Find the string "computer" in the entries and copy each line that has it.

(Input data Opens)

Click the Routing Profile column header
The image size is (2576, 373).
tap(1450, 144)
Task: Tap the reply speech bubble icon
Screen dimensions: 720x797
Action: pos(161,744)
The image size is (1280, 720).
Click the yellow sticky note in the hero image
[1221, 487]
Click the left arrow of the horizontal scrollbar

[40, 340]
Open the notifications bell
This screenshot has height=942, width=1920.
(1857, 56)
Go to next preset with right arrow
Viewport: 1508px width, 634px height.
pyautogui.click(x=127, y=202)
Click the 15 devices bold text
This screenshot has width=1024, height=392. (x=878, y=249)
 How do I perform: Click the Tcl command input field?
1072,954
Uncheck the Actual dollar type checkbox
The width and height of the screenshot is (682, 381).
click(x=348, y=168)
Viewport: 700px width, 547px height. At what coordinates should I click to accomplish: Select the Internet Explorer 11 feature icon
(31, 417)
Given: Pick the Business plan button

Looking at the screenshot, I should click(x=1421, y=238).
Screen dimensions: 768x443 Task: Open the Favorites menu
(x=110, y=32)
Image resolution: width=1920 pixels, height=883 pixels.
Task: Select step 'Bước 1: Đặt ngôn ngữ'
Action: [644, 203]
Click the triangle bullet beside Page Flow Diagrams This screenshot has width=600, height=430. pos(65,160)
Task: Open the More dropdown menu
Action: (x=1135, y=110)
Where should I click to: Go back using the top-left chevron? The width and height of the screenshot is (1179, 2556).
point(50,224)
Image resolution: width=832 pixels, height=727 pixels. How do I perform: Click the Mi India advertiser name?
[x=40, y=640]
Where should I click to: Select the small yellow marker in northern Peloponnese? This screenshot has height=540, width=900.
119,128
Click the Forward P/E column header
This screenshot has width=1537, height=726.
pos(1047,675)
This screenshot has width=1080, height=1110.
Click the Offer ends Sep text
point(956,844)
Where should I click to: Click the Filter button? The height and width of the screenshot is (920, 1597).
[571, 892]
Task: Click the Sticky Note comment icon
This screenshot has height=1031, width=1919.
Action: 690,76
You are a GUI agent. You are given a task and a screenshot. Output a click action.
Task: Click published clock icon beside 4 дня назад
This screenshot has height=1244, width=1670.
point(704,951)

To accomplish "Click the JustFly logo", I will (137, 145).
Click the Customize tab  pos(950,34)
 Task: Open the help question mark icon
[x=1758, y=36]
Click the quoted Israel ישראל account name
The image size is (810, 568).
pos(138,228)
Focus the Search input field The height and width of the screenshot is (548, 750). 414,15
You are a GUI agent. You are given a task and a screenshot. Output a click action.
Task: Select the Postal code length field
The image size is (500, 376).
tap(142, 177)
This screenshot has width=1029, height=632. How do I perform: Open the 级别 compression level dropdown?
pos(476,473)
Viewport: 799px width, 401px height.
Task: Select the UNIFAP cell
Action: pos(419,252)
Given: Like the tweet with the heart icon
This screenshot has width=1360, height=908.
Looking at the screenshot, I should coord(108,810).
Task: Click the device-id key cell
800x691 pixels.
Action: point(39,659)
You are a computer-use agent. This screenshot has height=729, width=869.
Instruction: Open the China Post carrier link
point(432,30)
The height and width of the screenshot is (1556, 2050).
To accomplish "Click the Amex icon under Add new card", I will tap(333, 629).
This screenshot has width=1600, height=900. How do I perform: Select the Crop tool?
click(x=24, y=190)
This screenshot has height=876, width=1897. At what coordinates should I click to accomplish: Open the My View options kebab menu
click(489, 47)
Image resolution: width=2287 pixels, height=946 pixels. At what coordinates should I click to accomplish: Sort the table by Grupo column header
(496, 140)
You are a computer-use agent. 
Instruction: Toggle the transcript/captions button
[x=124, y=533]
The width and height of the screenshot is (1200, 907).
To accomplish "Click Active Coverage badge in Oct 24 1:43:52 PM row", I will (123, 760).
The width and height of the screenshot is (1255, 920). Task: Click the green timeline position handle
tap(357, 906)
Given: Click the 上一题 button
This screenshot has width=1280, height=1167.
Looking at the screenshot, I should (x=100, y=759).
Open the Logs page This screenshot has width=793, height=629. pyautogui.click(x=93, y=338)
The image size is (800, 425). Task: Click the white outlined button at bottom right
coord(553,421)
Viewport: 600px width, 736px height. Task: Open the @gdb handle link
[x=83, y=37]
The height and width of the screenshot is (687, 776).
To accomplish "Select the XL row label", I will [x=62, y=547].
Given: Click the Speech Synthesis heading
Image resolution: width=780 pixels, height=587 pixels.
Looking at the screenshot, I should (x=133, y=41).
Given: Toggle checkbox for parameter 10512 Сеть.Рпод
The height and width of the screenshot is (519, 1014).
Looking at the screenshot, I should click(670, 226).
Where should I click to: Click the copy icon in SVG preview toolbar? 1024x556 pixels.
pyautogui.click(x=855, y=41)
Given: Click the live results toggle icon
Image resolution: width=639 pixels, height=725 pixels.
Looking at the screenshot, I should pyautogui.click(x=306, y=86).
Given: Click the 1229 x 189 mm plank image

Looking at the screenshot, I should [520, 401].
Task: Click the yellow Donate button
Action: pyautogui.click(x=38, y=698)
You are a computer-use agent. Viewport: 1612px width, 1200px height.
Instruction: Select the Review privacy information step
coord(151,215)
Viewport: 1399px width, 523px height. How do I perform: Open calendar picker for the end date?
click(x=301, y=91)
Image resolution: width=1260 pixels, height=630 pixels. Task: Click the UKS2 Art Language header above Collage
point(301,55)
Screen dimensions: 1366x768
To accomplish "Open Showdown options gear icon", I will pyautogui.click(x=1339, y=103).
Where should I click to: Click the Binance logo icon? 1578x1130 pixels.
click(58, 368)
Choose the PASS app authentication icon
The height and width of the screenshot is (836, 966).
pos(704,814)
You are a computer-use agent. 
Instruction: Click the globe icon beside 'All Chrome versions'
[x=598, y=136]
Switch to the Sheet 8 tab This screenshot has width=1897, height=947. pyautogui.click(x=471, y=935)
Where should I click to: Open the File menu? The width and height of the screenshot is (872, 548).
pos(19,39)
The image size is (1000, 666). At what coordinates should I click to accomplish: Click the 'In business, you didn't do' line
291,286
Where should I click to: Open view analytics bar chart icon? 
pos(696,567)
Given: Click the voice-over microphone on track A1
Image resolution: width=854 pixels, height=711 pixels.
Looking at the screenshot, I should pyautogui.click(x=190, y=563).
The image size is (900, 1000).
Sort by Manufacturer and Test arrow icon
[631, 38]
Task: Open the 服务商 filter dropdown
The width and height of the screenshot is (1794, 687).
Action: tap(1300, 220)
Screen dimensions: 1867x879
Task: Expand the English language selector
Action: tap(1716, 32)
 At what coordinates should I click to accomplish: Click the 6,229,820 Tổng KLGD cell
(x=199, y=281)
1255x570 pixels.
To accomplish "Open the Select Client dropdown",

(Input data Closes)

◆ **Task response**:
You are a computer-use agent. This screenshot has height=729, width=869.
You are a computer-use agent. 
You are a computer-use agent. Viewport: 1612px width, 1200px height.
You are a computer-use agent. 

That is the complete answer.